Thanks to Deepak Vasisht and his team, that far-fetched method will soon be an option — and for good reason.
Recent years have seen remarkable advances in remote health monitoring technology. Data on various health parameters such as breathing rate and heart rate can now be collected by a sensor installed in a user’s home.
These sensors work like dolphin sonar: they emit radio signals that are reflected off a person’s body and then modulated slightly by human contact and returned to the sensor, providing information about each person’s physiological state. The sensors can easily “see” users even through walls, and there’s no need for users to wear cumbersome devices or remember to record health data.
In short, these sensors offer great benefits, but they also have a dark side: What if someone else were to place such a device outside your home to spy on you? While the sensors are intended for things like monitoring sleep quality, an unintended consequence is that they can easily tell if anyone is home, and indeed, how many people are home, and whether they’re awake. Hence, there is a need to prevent misuse of these tools.
“That’s where we come in,” said Vasisht, an Illinois computer science professor.
To thwart fraudulent use of health sensors, Vasisht and his team—students Jayant “Jay” Shenoy, Zhikun Liu, and Bill Tao, and Zachary Kabelak of a startup called Hedron—took inspiration from some web browser privacy solutions.

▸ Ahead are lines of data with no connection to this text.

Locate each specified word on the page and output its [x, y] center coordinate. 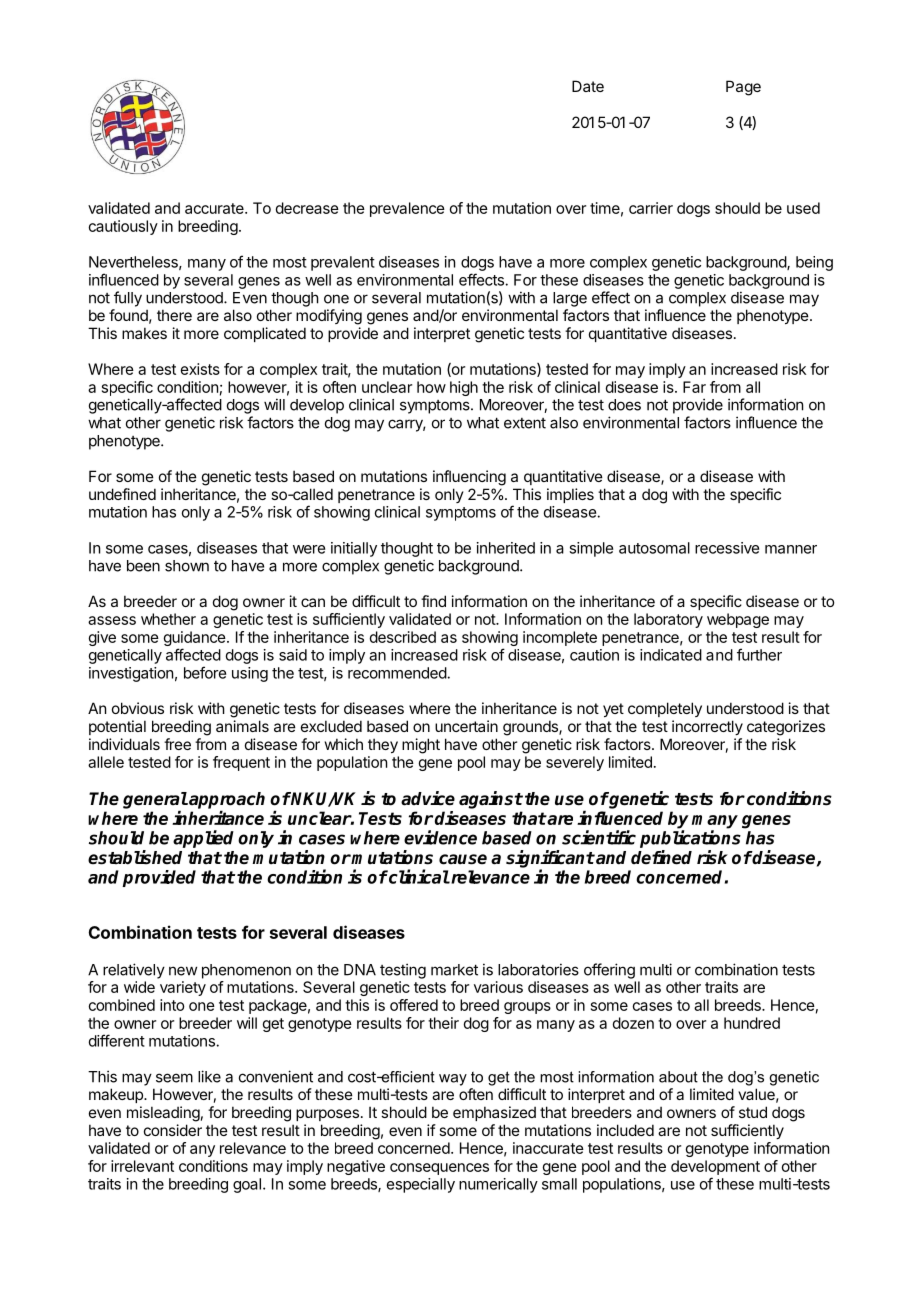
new [183, 971]
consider [173, 1130]
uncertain [466, 726]
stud [753, 1112]
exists [200, 369]
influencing [469, 478]
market [454, 970]
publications [690, 839]
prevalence [407, 209]
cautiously [123, 227]
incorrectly [707, 727]
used [803, 208]
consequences [439, 1169]
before [205, 672]
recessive [727, 548]
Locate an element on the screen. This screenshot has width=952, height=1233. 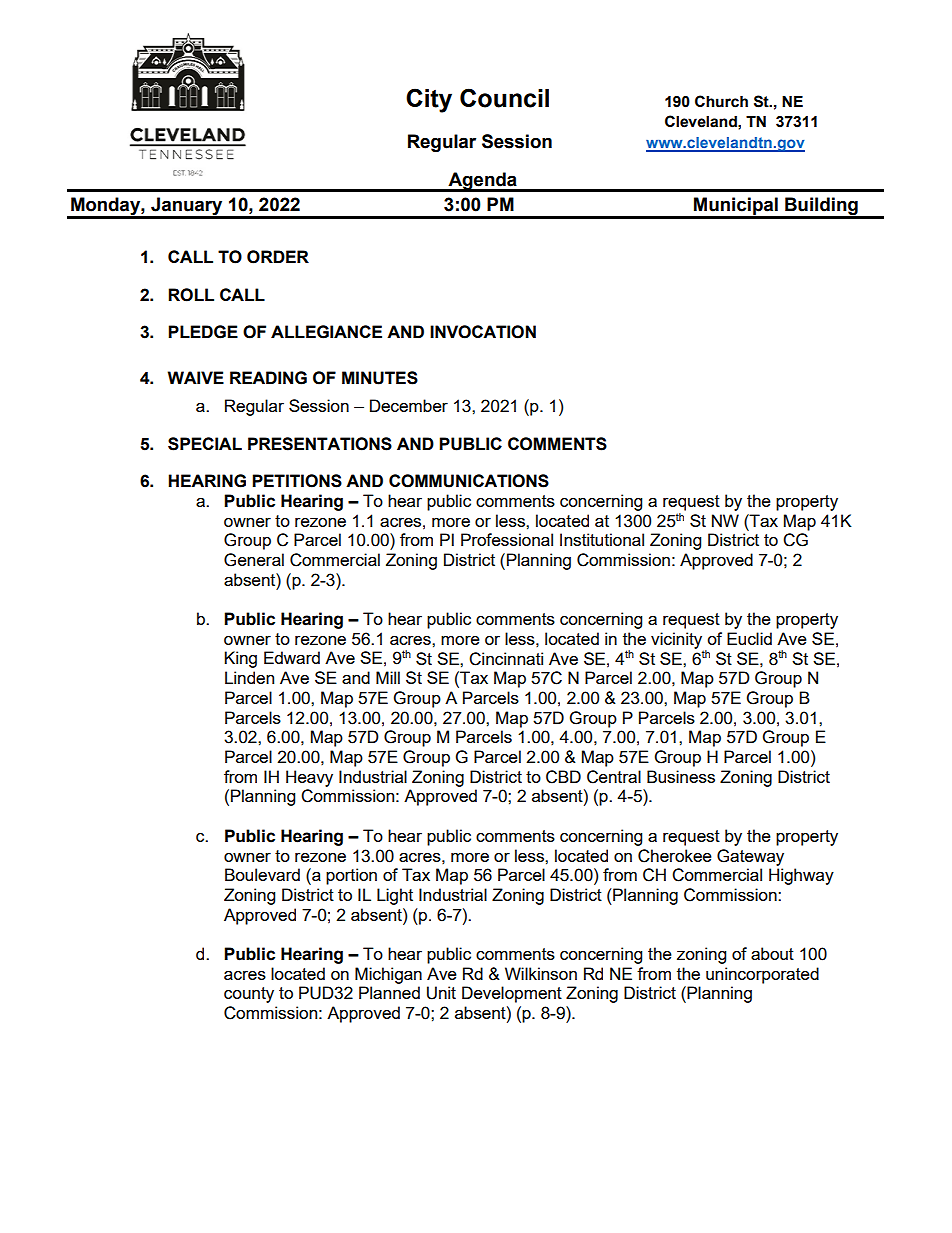
unincorporated is located at coordinates (762, 975).
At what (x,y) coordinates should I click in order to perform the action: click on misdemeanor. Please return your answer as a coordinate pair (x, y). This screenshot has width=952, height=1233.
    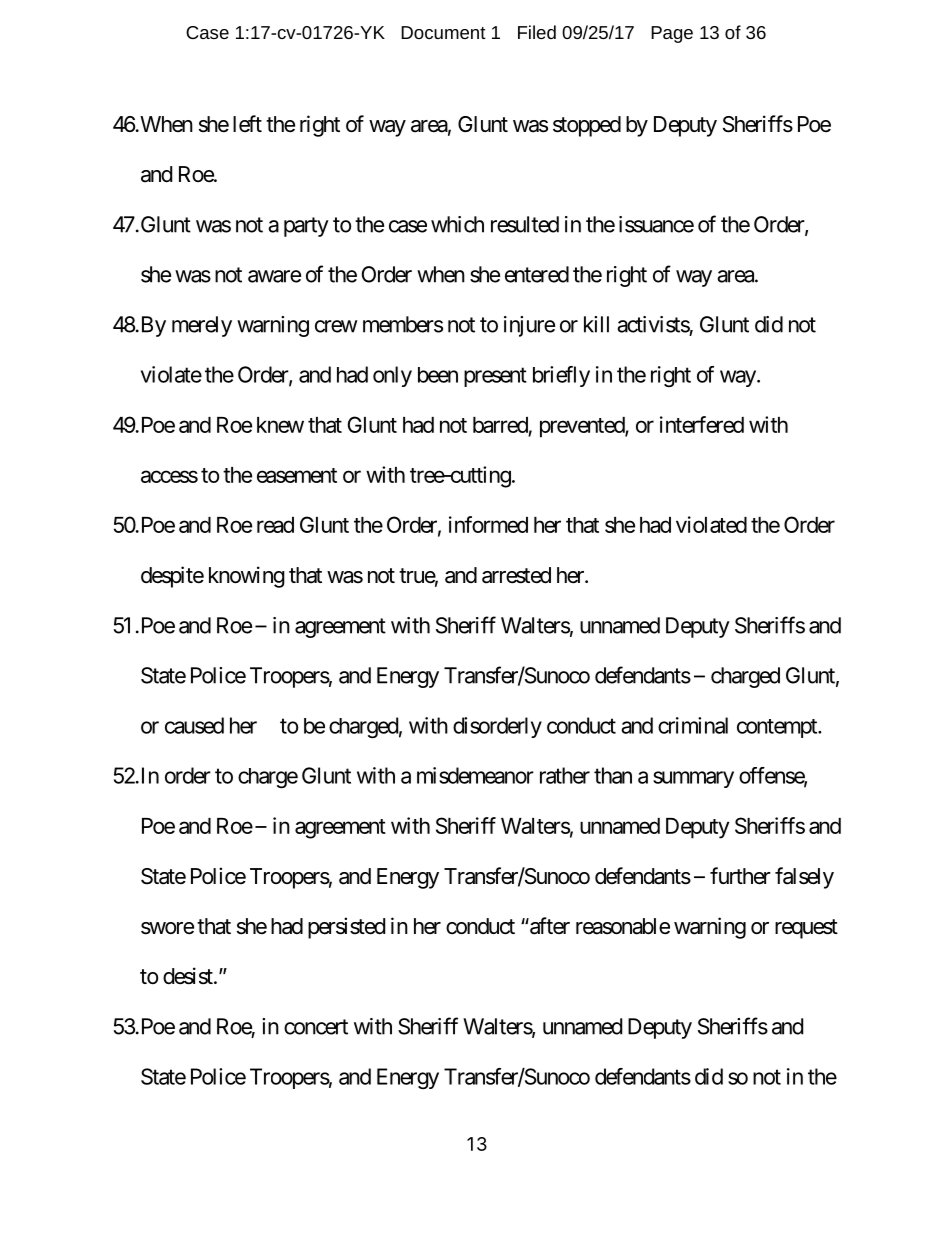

“Google and Facebook, all these companies track every click you make,” says Vasisht. “And what some privacy solutions do is inject fake clicks. [trackers] You are confused about what your real options are. So that’s what we’re doing here: we’re bringing people into the environment who seem true to the technology, but they’re not.
Realizing “fake people” might seem like a tall order, but Vasisht and his team have found a way to make them look real. The trick involves complicated math, but the basic idea is simple: by installing a reflective device around your home, you can accurately mimic the human body’s signals. When the reflector bounces back the malicious sensor’s signal, it adjusts that signal to accommodate the desired number of people. In addition, it can work with such complexity that it provides realistic-looking physiological data on behalf of absent residents, such as breathing, and makes them appear to be moving around the house.
Vasisht said, “If someone tries to follow you in your house, they will not only see you, but a group of ghosts who are indistinguishable from humans.
Vasisht and his colleagues are eager to commercialize a technology they call RF-Protect. However, they have not decided what form it should take at the moment.
A paper outlining the technical details of RF-Protect, led by Vasisht students Shenoy, Liu and Tao, will be presented on August 25 at ACM SIGCOMM, the flagship annual conference of the ACM Special Interest Group on Data Communications.